#### [CONSIGNES]
a. Relevez toutes les années écrites en chiffres dans l'extrait.
b. Reproduisez le passage de l'extrait qui commence aux mots « Dans le petit » et s'arrête après « attendant les touristes. ».

#### [EXTRAIT CHOISI]
Elle constitue même l’outil principal des grands «démontage théoriques» que Bataille visait dans sa mise en jeu de l’informe contre toutes les notions traditionelles de la forme, de la ressemblance ou de l’anthropomorphisme»

Georges Didi Huberman, La ressemblance informe, 1995


Le gros orteil, article de documents n°1, 1929

L’exemple des murs de soutènement de Tinos
patrimoine et circulation

26 Avril 2025

Dans le petit port d’Isternia, sur la cote sud de l’ile de Tinos : le soleil finit de tomber, de molles vagues frappent la jetée, et un restaurant passe de la musique cubaine, en attendant les touristes.

#### [DONNÉES FOURNIES]
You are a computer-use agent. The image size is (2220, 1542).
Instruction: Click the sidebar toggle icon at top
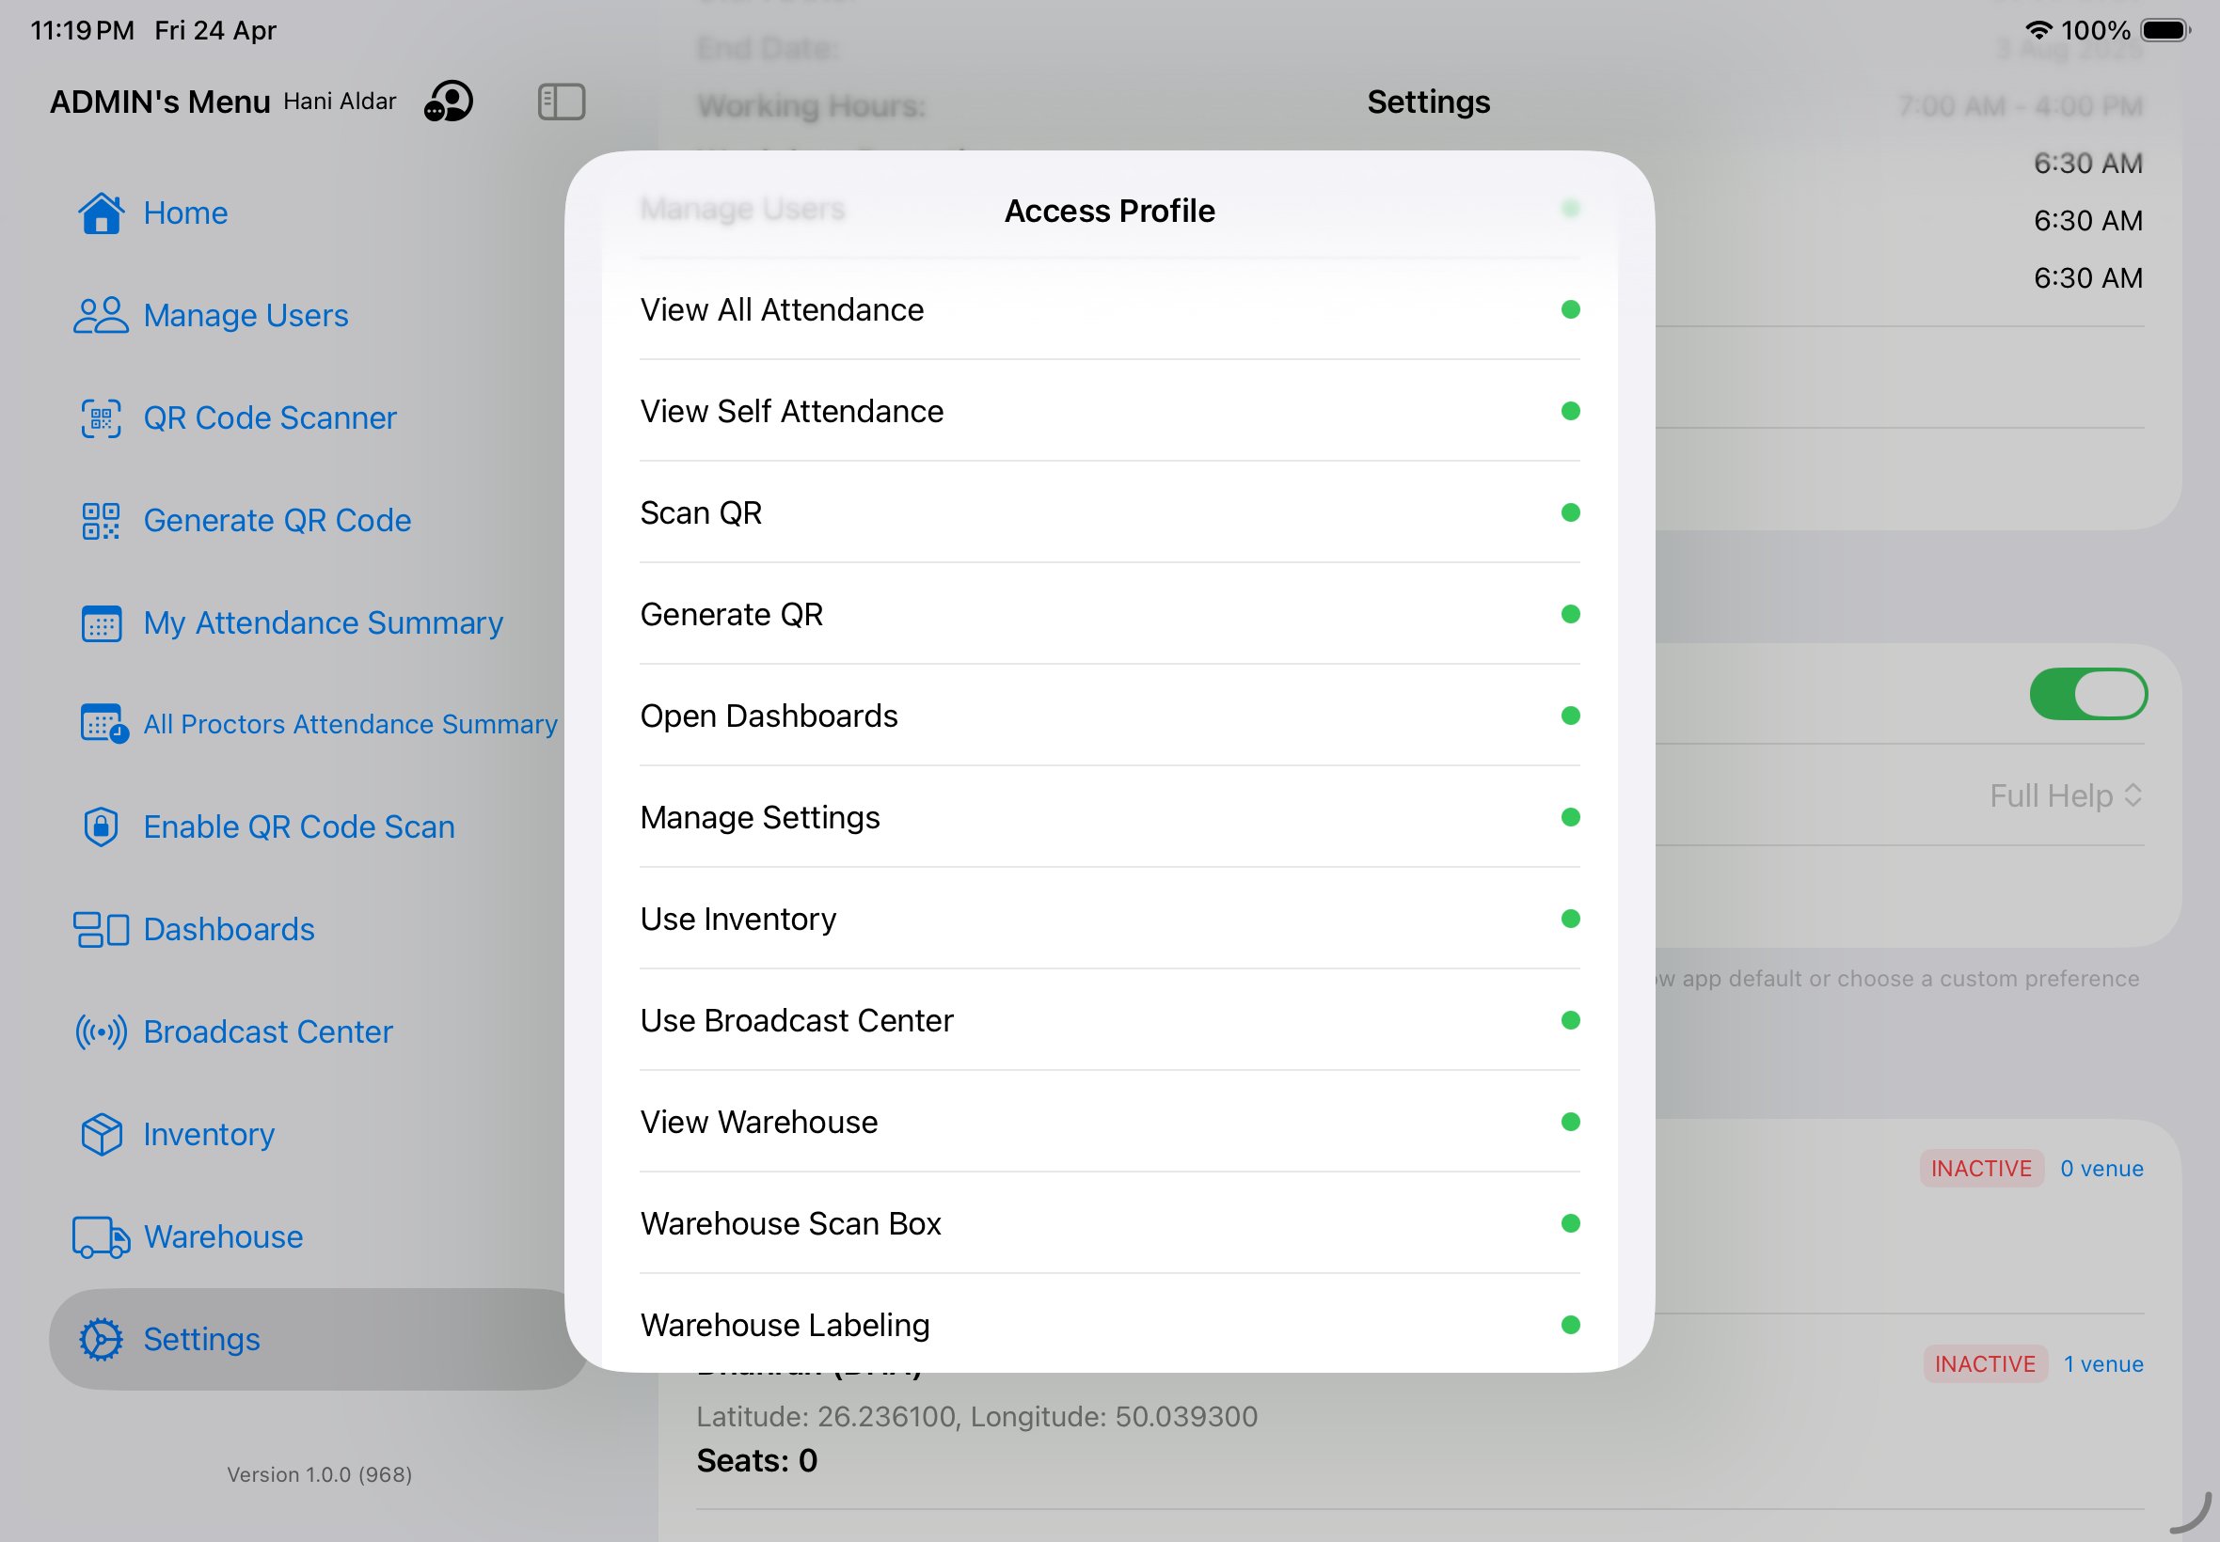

#### [RÉPONSES PAR CONSIGNE]
a. 1995, 1929, 2025

b.
Dans le petit port d’Isternia, sur la cote sud de l’ile de Tinos : le soleil finit de tomber, de molles vagues frappent la jetée, et un restaurant passe de la musique cubaine, en attendant les touristes.